Feature Engineering and Domain Knowledge: I transformed raw categorical data into meaningful features through creative approaches. The genre clustering exercise, where I reduced 35 distinct genres to 6 clusters using multiple algorithms (K-Means, Hierarchical, DBSCAN) and evaluation metrics (Silhouette, Davies-Bouldin, Calinski-Harabasz), required balancing dimensionality reduction with information preservation. Mapping languages to macro-areas and countries to continents demonstrated the importance of domain knowledge in feature creation.

Dimensionality Reduction Comparison, PCA and UMAP colored by primary genre
Dimensionality Reduction Comparison, PCA and UMAP colored by primary genre

Handling Imbalanced Data: The project presented a significant challenge with highly imbalanced target classes. I explored various techniques including SMOTE for oversampling minority classes, random undersampling for majority classes, and combined approaches. This taught me that sometimes the "obvious" solution (balancing classes) doesn't always yield better results—the unbalanced dataset actually performed better in this case, highlighting the importance of empirical testing over assumptions.
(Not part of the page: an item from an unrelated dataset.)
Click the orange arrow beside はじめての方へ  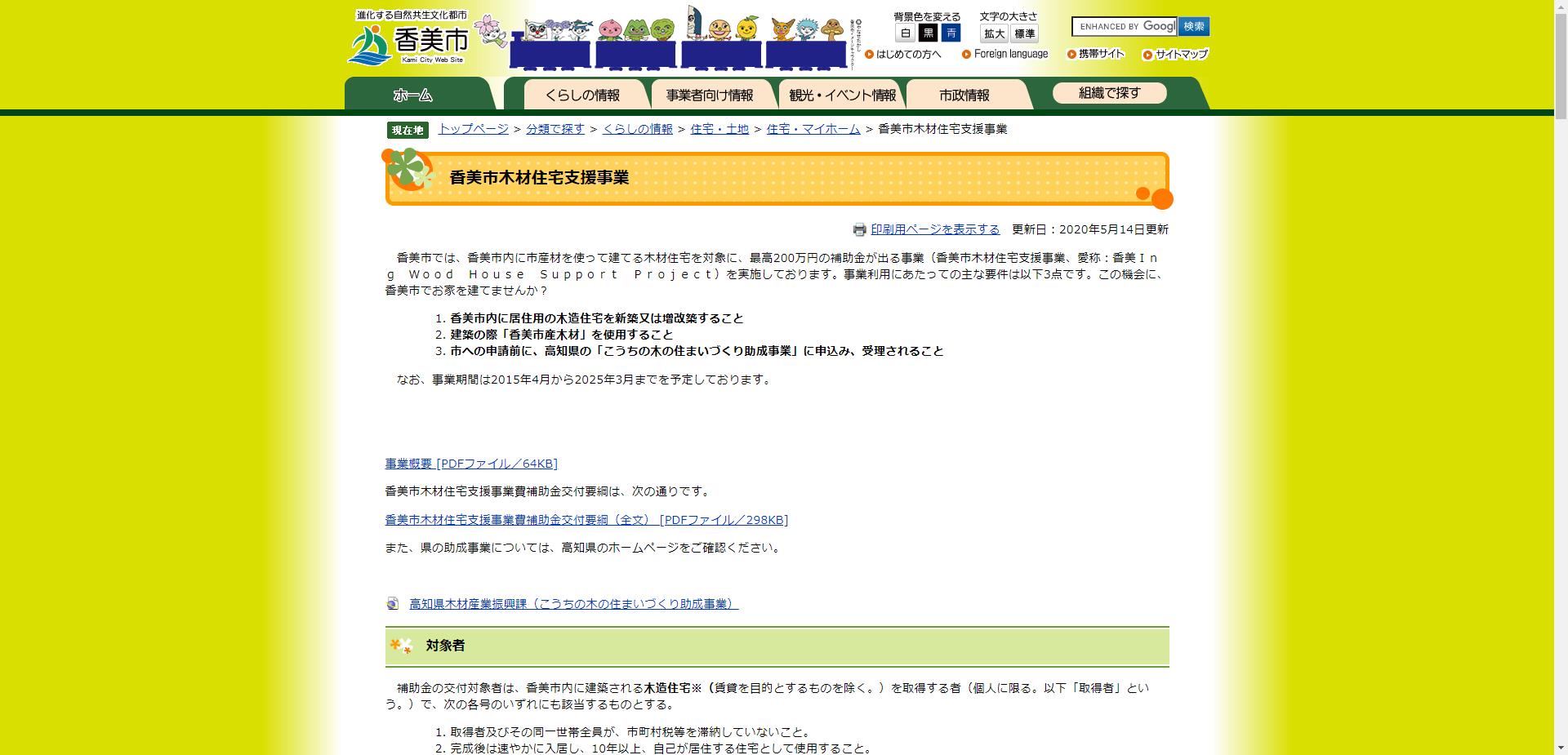click(x=869, y=54)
Original Class Distribution (0-10) and Aggregated Class Distribution (Likert Scale)
Original Class Distribution (0-10) and Aggregated Class Distribution (Likert Scale)
Class distribution: Original, After SMOTE, After SMOTE + Undersampling
Class distribution: Original, After SMOTE, After SMOTE + Undersampling

Outlier Detection Ensemble Methods: Rather than relying on a single outlier detection technique, I implemented an ensemble approach testing 13 different methods (Z-Score variants, IQR, Isolation Forest, LOF, KNN, DBSCAN). By requiring consensus across multiple methods (threshold of 9+ methods agreeing), I created more robust outlier detection that reduces false positives while maintaining effectiveness. This ensemble thinking is applicable beyond just outlier detection.

UMAP Projection with Outliers Highlighted (threshold ≥9)
UMAP Projection with Outliers Highlighted (threshold ≥9)

Model Selection and Hyperparameter Tuning: Working with multiple model families (tree-based: Random Forest, AdaBoost, Gradient Boosting, LightGBM, XGBoost, CatBoost; linear: Logistic/Ridge/Lasso Regression; probabilistic: Naive Bayes; instance-based: SVM, KNN) demonstrated how different algorithms have different strengths. The systematic grid search with cross-validation (k=5 initially, then k=10 for fine-tuning) showed the importance of methodical experimentation. I learned that gradient boosting methods (especially LightGBM and CatBoost) excel at tabular data with mixed feature types.

Evaluation Metrics for Different Problems: For classification, I looked beyond simple accuracy, using precision, recall, F1-score, balanced accuracy, and ROC-AUC to get a complete picture, especially with imbalanced classes. For regression, understanding the differences between MSE, RMSE, MAE, R², and MAPE helped me evaluate model performance from multiple perspectives. The MAPE of 16.71% for the final regressor provided an interpretable measure of average prediction error.

Explainable AI (XAI) Techniques: Implementing both LIME (Local Interpretable Model-agnostic Explanations) and SHAP (SHapley Additive exPlanations) was crucial for model interpretability. Discovering that vote_count was overwhelmingly the most important feature for regression made intuitive sense—polarizing shows get more reviews. The XAI analysis for different rating classes revealed interesting patterns, like European origin being a strong predictor for rating 0, suggesting regional biases in lower-rated content.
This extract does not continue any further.